→ **SET OF TASKS**:
**1.** Using the article on Dispatch, answer each question briefly:
(a) Which studio made the game?
(b) Who is Robert, and where does he take a job?
(c) What does Blonde Blazer announce in Episode 3?
**2.** Retype the stretch of the article on Dispatch from "Dispatch centers on" through "story’s broader machinery.", with no changes.
**3.** Extend the article on Dispatch by picking up right after its final sentence and writing on in the same voice.

→ **QUOTED PASSAGE**:
___

Dispatch Missed a Major Chance to Make My Choices Matter

Four episodes into Dispatch — the narrative game from former Telltale writers now at AdHoc Studio — the superhero plot is finally sharpening into focus. The player-driven choices still haven’t felt especially decisive, but the arc is bending toward a turning point: a heated romance has escalated, alliances are fraying, and a broader supervillain storyline looks poised to surface. The weekly cliffhangers keep me coming back, yet it’s the underlying promise that player decisions will meaningfully alter the tale that remains the title’s strongest lure.

Still, I’m not yet convinced my choices carry real consequence. It’s not that I doubt the dialogue options will matter eventually—I’ve already made several decisions that feel like they’ll reverberate later. The problem is the recurring management-sim minigame that punctuates each episode hasn’t demonstrated that it matters to the larger narrative.

Dispatch centers on Robert, a retired hero who takes a desk job at the Superhero Dispatch Network. From his post he assigns members of the Z-Team to incidents each day, matching heroes’ stats to incoming threats. Those segments are a neat way to both flesh out SDN’s roster and add a bite-sized RPG layer to an otherwise traditional narrative adventure. In the first two episodes those 15-minute shifts were among the more enjoyable parts of my playthrough, but I wasn’t sure how they would feed into the story’s broader machinery.

Dispatch gameplay — the deskwork that reshapes superhero encounters Image: AdHoc Studio

After the most recent episodes I feel even more ambivalent. Episode 3 positions itself as the moment when the management sim should bite: Blonde Blazer, SDN’s director, announces that the worst-performing hero will be dismissed. It’s a compelling setup. During that chapter I found myself unusually meticulous—tracking who I’d neglected to deploy, fretting over failed missions, and worrying that characters I hadn’t yet learned would be removed before they had a chance to develop.

___

→ **RECORDED INFORMATION**:

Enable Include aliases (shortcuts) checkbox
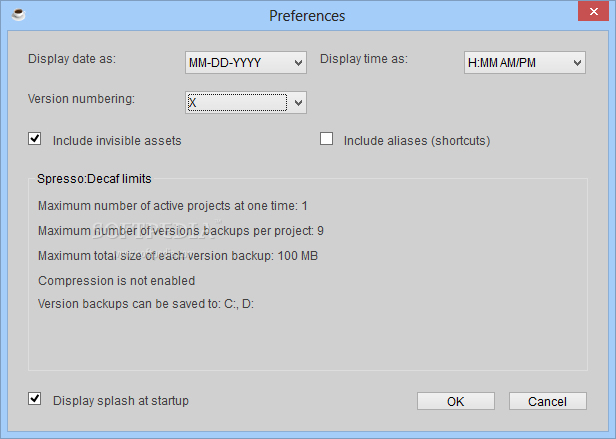Image resolution: width=616 pixels, height=439 pixels. pos(326,139)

___

→ **TASK RESPONSES**:
**1.**
(a) AdHoc Studio, home to former Telltale writers.
(b) A retired hero who takes a desk job at the Superhero Dispatch Network.
(c) That the worst-performing hero will be dismissed.

**2.**
Dispatch centers on Robert, a retired hero who takes a desk job at the Superhero Dispatch Network. From his post he assigns members of the Z-Team to incidents each day, matching heroes’ stats to incoming threats. Those segments are a neat way to both flesh out SDN’s roster and add a bite-sized RPG layer to an otherwise traditional narrative adventure. In the first two episodes those 15-minute shifts were among the more enjoyable parts of my playthrough, but I wasn’t sure how they would feed into the story’s broader machinery.

**3.**
By the end I faced a gut punch: choose between Sonar or Coupé. How had I mismanaged two of my favorite heroes so quickly?

But the reveal was deflating: the chapter only ever offers Sonar and Coupé as the two possible firings. Community discussion, achievement logs, and in-game postmortems confirmed there aren’t alternate outcomes — other teammates like Prism, even after repeated failures, never became selectable. In short, the apparent choice was narrower than it felt in the moment.

Dispatch encounter: bank robbery scene from the game Image: AdHoc Studio

That design choice is understandable—building fully branching consequences for every dispatch outcome would quickly balloon into an unmanageable number of narrative permutations. Still, if the sim can’t meaningfully alter who’s available or how the story unfolds, what incentive remains to treat it as anything more than window dressing?

So far the minigame feels like an engine for emphasis rather than a driver of plot. After being forced to let Sonar go, I suffered the immediate, narratively effective consequences: understaffing, missed calls, and a renewed sense that each teammate matters. It’s a neat storytelling trick. Yet my hands-on performance in those missions barely influenced which characters were at risk, so the gameplay can feel more like a placebo—an activity that gives the illusion of agency without substantial downstream payoff.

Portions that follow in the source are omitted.